What the task asks.
Write out word for word the lines from the one holding "The image size is (996, 543)." through the end of the data, and only those lines. Pictures stay out.

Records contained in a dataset
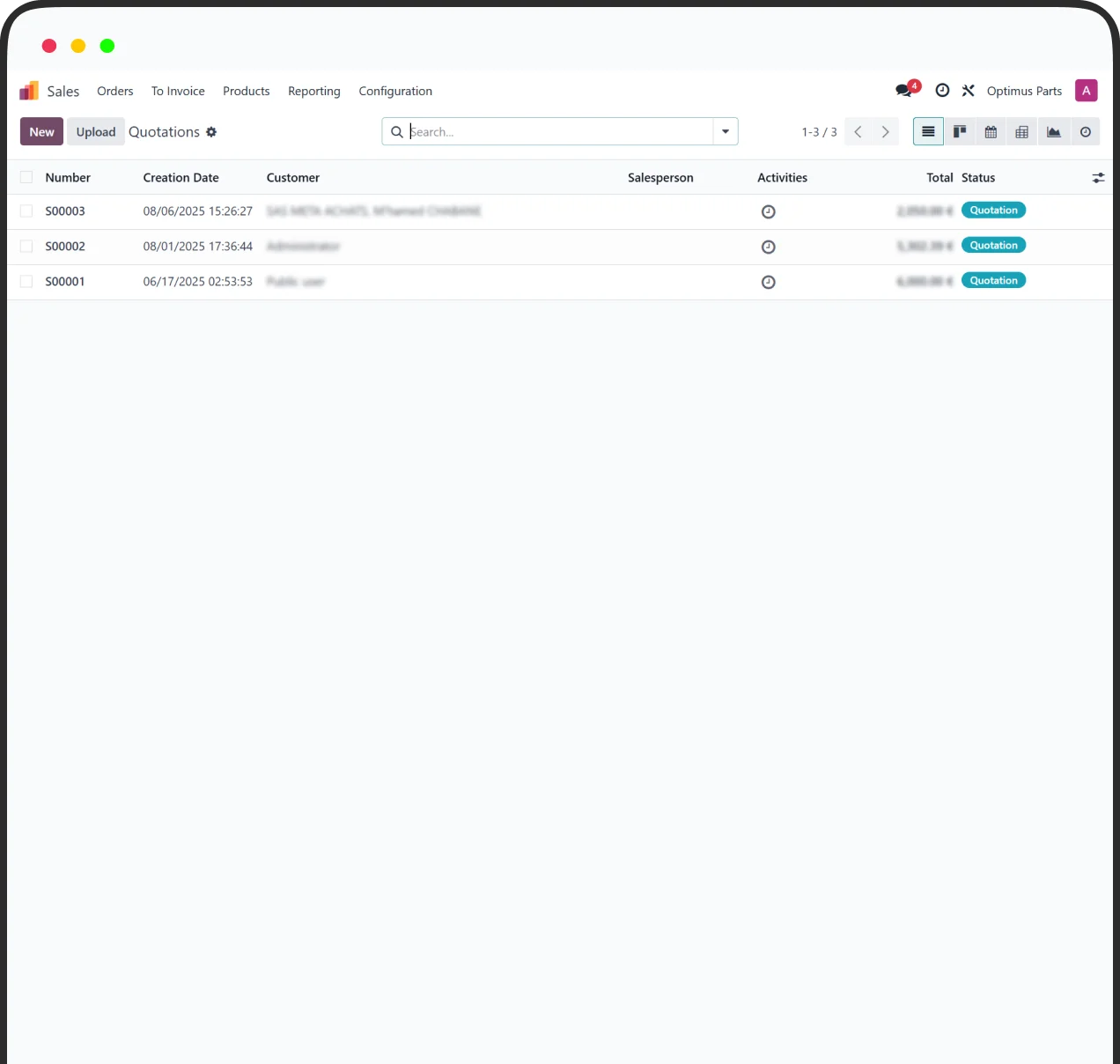
Task: Select the S00003 row checkbox
Action: point(26,211)
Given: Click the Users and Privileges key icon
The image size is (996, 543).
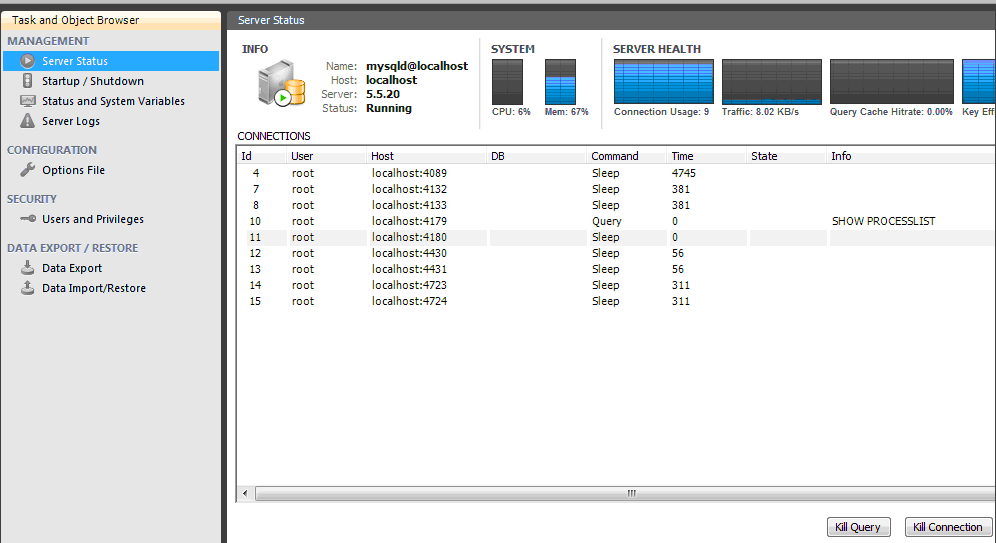Looking at the screenshot, I should click(28, 219).
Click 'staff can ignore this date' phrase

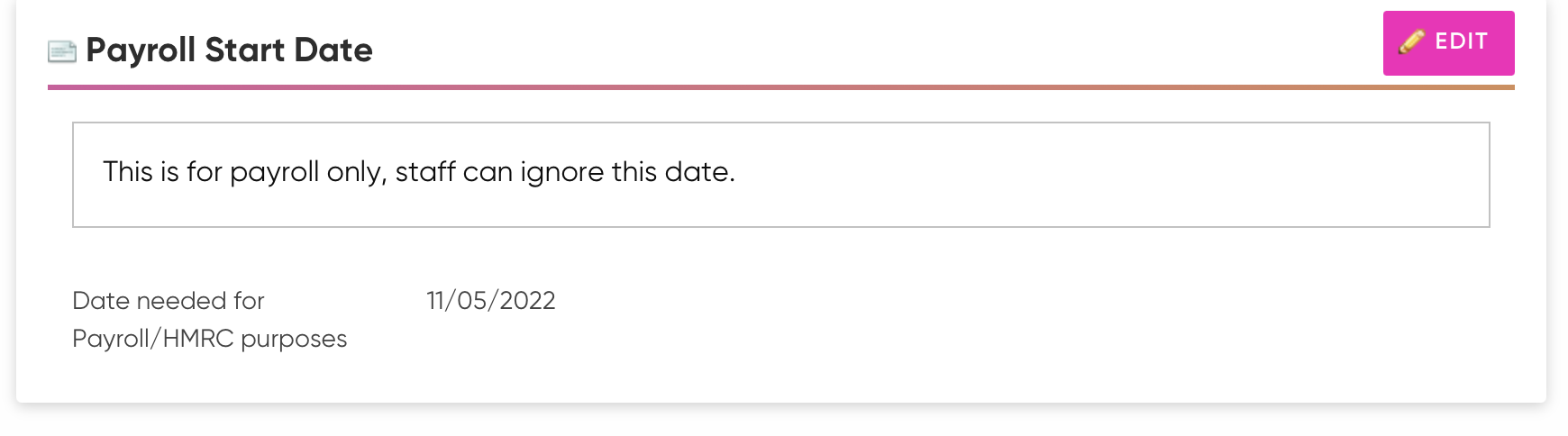(565, 172)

Problem solution.
The image size is (996, 543).
Looking at the screenshot, I should click(28, 219).
Click 'staff can ignore this date' phrase

(565, 172)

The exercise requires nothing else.